Abstract: Transplantation of embryonic dopaminergic neurones can ameliorate symptoms in Parkinson’s disease, but a major obstacle for clinical transplantations to overcome is the low survival (typically 5-10%) of implanted nigral neurones. If cell death in nigral grafts can be prevented, less embryonic tissue would be needed per transplantation session and hence more patients could receive intracerebral grafts as a therapy for Parkinson’s disease. Cell death in embryonic dopaminergic implants is induced by trauma during donor tissue preparation, and continues after graft implantation into the adult brain. The neuroprotective effect of different lazaroids (synthetic inhibitors of lipid peroxidation) was demonstrated in different in vitro systems, e.g. cell death induced by serum deprivation in cultures and free radical-induced neuronal death in cell suspensions.
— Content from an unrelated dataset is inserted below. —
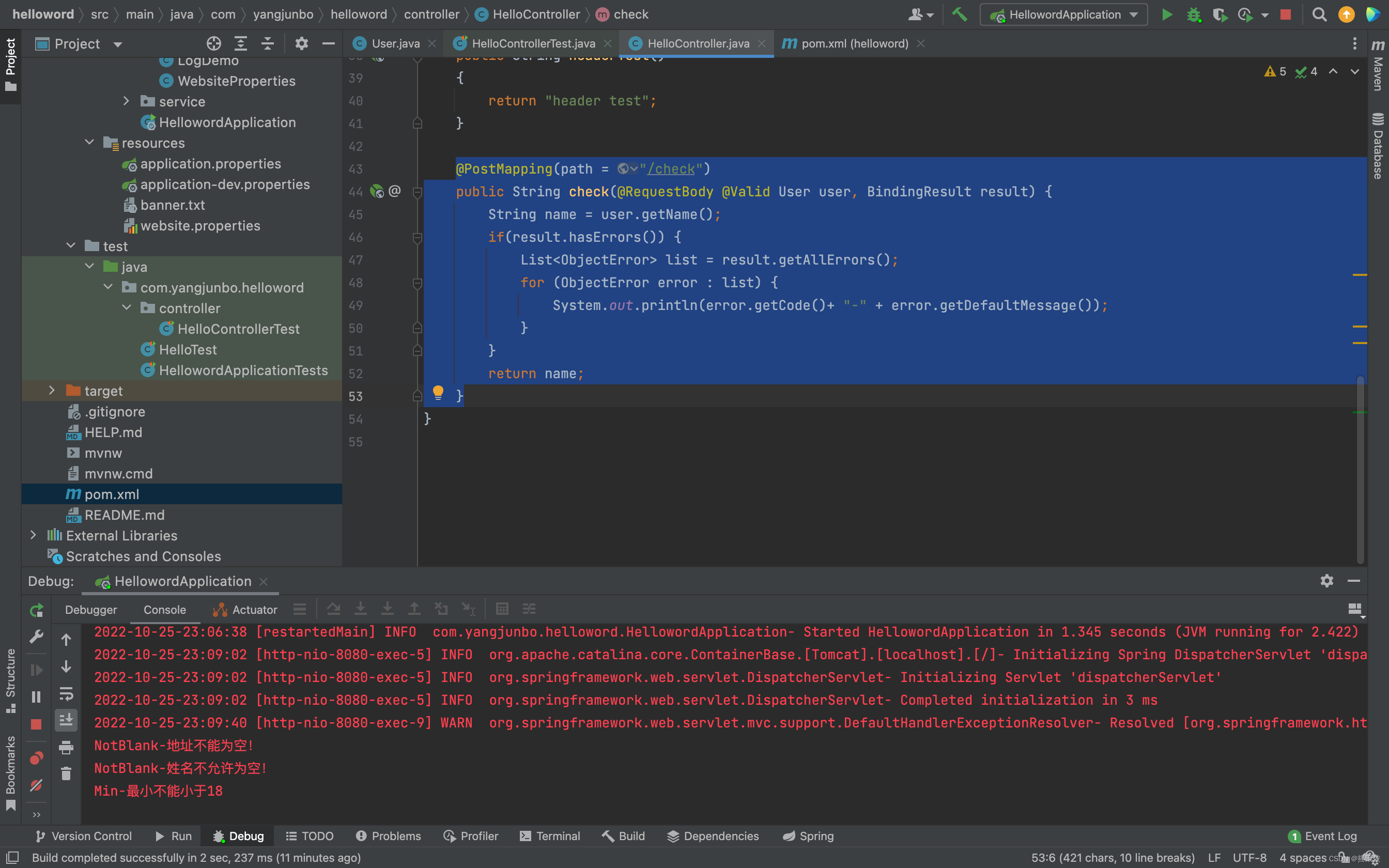Image resolution: width=1389 pixels, height=868 pixels.
Task: Open the View Breakpoints dialog
Action: (x=36, y=758)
Moreover, we showed that resveratrol, which is found e.g. in red wine, can act as an antioxidant and prevent free radical-induced death in mesencephalic cells. However, we also found that in vitro models may not always be reliable when screening neuroprotective agents for transplantation. Results presented in this thesis also show that systemic treatment of graft recipients with the lazaroid Tirilazad Mesylate during the first 3 days after transplantation improves survival of implanted dopaminergic neurones, indicating that oxidative stress in the host brain contributes to death of the grafted neurones. In contrast, spin-trap agents did not affect graft survival in a similar paradigm. Interestingly, mild hypothermia (32-33°C) of the graft recipient during transplantation and for the following 90 min improve the survival and function of nigral grafts, yielding a survival rate of approximately 50% of the transplanted dopaminergic neurones. Findings from transplantation studies described above suggest that a substantial amount of cell death in nigral grafts occur during the immediate period after implantation. Therefore, strategies to optimise graft survival should be applied during different stages of the transplantation procedure, both before and after implantation of embryonic dopaminergic neurones.